Squeeze Me - Carl Hiaasen Page 0,16

chief said, “We collated all the videos from security cameras in the neighborhood. There’s no sign of Mrs. Fitzsimmons, or anyone resembling her, walking the streets during the critical time frame.”

“And what about the koi pond at Lipid House?”

“We’ve done two dives, Mrs. Riptoad. No remains have been recovered.”

“Suppose we call that good news, shall we? Kiki Pew’s boys are a wreck. The grandchildren, as well.” Fay Alex unplugged the nine-iron from the emerald turf and placed it in her golf bag. “And what about the Missing Persons alert? Any new tips?”

The police chief thought: Why couldn’t we do this on the phone? Standing among the candy-hued golfers, he felt like the proverbial turd in the punch bowl.

“Mrs. Riptoad,” he said.

“What is it, Jerry?”

“Do you know how many people Mrs. Fitzsimmons’s age go missing in Florida? They get disoriented. Light-headed. Confused. They wander off. Or just get in their cars and start driving. Sometimes they even go to an airport, buy a random ticket and board a plane.”

“Your point being?”

“Each time that happens,” Crosby explained, “worried relatives notify the authorities, who send out a bulletin like ours, which gets some media attention for a short while. Then, a few days later, another missing-senior alert is issued for someone new…”

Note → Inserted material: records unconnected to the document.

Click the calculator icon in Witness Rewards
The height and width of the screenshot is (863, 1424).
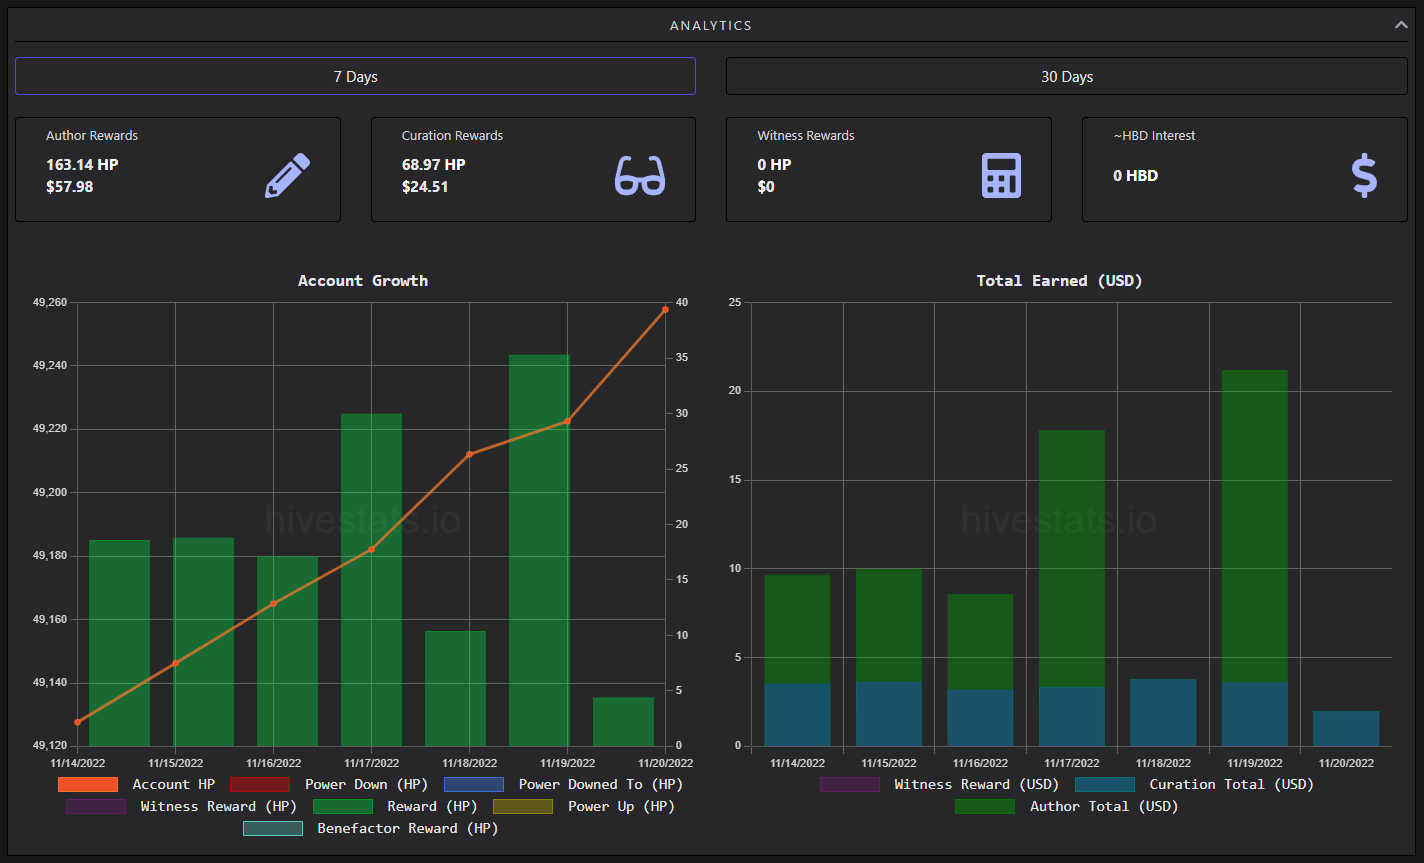click(1001, 176)
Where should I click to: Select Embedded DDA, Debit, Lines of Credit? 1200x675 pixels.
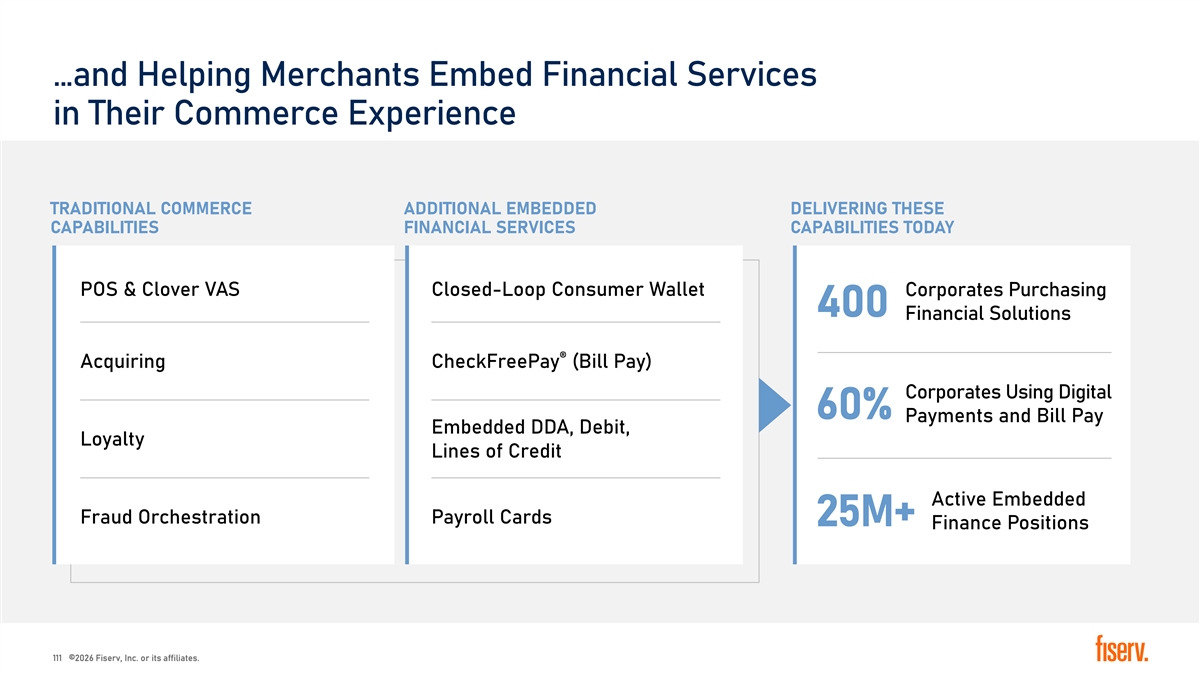(530, 439)
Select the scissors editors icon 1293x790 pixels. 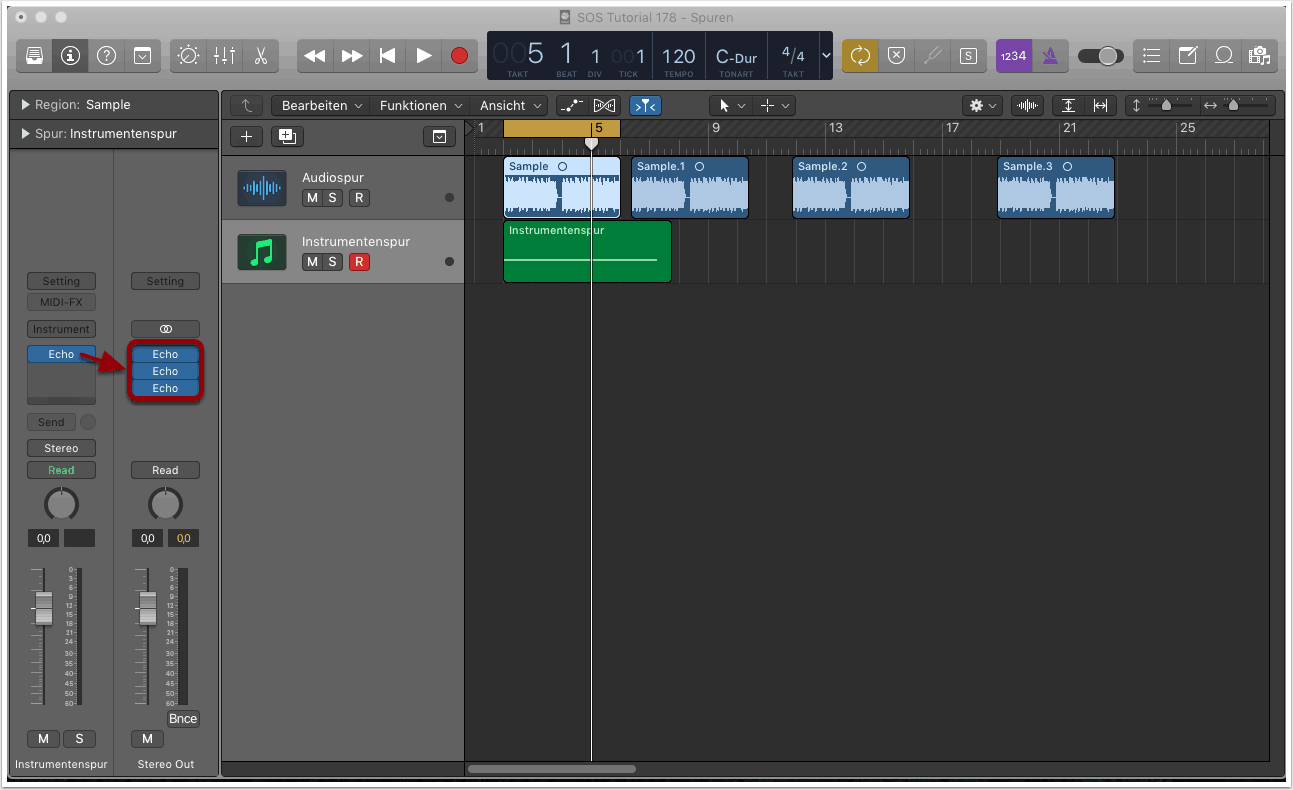point(260,56)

Fay Alex made no effort to hide her disdain. “Surely they’ve got a ranking system. You’re telling me what—that some senile retired shoe salesman who stumbles away from a retirement home could knock someone as important as Kiki Pew off the top of the list?”

“We’ve had no leads that could be considered credible.”

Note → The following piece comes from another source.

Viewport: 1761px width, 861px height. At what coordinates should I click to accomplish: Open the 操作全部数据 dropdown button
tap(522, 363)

Fay Alex, crossing her damp matchstick arms, said, “Ah, then you did receive some tips!”

“Just one.”

“I haven’t got all day, Jerry.”

Which was horseshit, he knew. Fay Alex had all day, every day.

He said, “Some tourist in Macau claimed to have had his palm read by a woman who looked like Mrs. Fitzsimmons. She spoke fluent Portuguese and wore an opal stud in her left nostril. The tourist had been smoking opium, by the way—”

“Enough, for Christ’s sake. Eeeeee-nough.” Fay Alex laser-drilled the chief over the rims of her oversized shades. “In other words, you’ve got nothing. Zilch-o.”

“It appears she never stepped off the grounds of Lipid House,” he said.

“Come on. You still think she got trashed and fell in the pond?”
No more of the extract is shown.